MATERIAL SHOWN START

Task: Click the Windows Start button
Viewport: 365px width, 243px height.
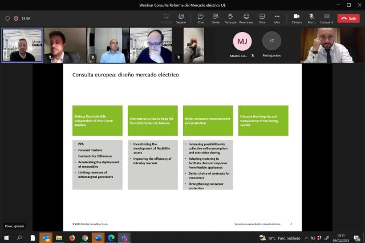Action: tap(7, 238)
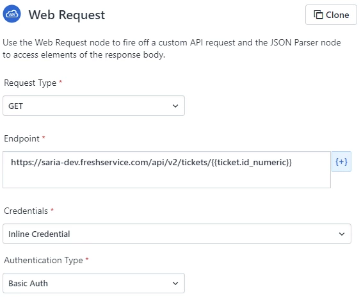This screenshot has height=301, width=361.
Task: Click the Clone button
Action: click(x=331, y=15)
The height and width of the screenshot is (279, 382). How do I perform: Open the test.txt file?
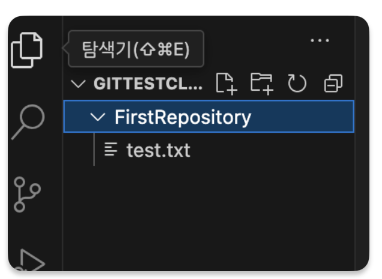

MATERIAL SHOWN END
MATERIAL SHOWN START

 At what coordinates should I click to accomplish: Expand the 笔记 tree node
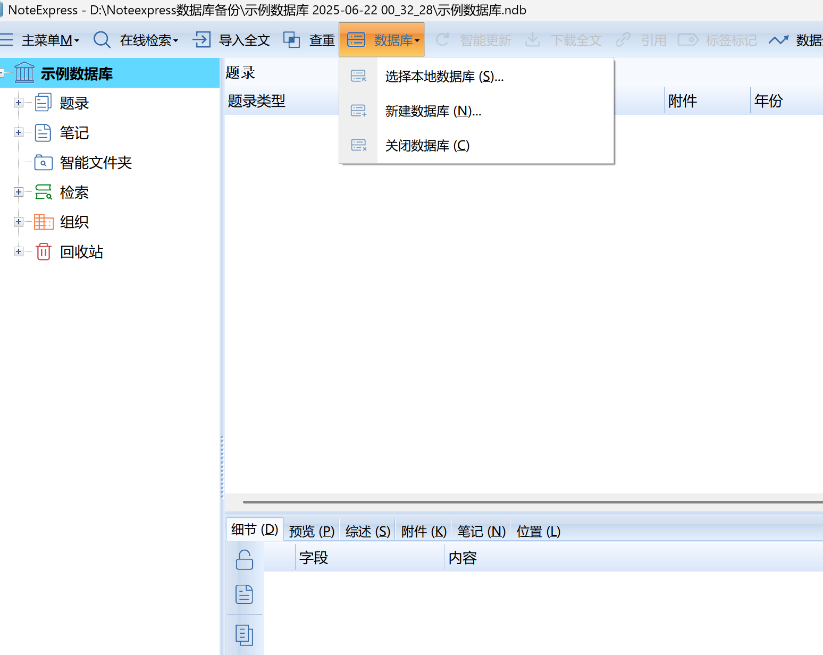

MATERIAL SHOWN END
MATERIAL SHOWN START

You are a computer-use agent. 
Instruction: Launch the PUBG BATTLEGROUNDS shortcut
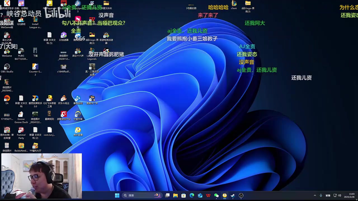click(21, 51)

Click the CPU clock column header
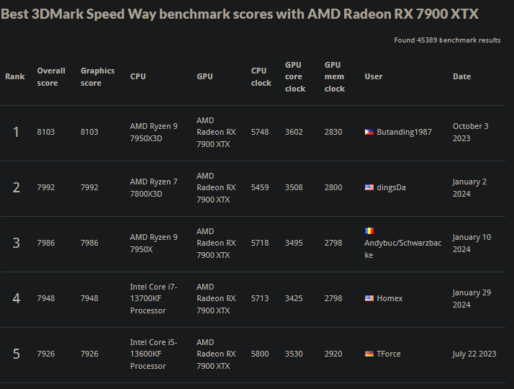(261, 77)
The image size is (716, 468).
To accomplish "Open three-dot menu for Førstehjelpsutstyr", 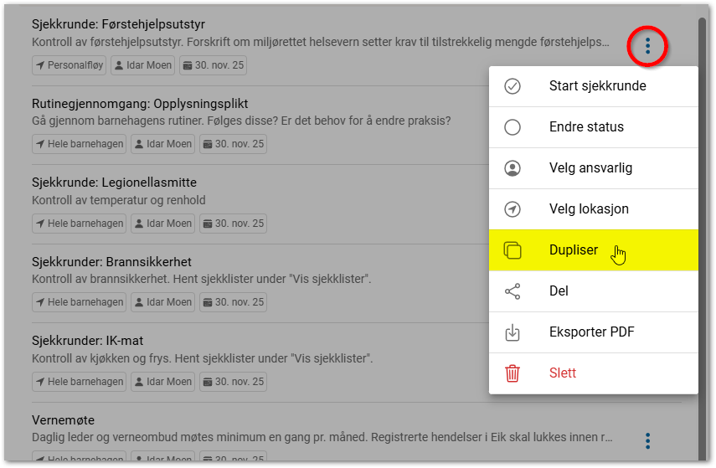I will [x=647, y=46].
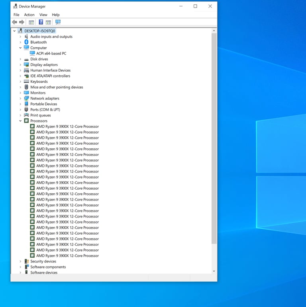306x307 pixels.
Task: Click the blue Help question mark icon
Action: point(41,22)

MATERIAL SHOWN END

WHAT THE EXERCISE ASKS. Using the records above, return verbatim only the part that opens with the line containing "Task: Click the Windows Start button" and closes with the line containing "The height and"; pictures stay out.

WORKED SOLUTION.
Task: Click the Windows Start button
Viewport: 365px width, 243px height.
Action: tap(7, 238)
This screenshot has height=301, width=361.
Task: Click the Clone button
Action: click(x=331, y=15)
The height and width of the screenshot is (279, 382). How do I perform: Open the test.txt file?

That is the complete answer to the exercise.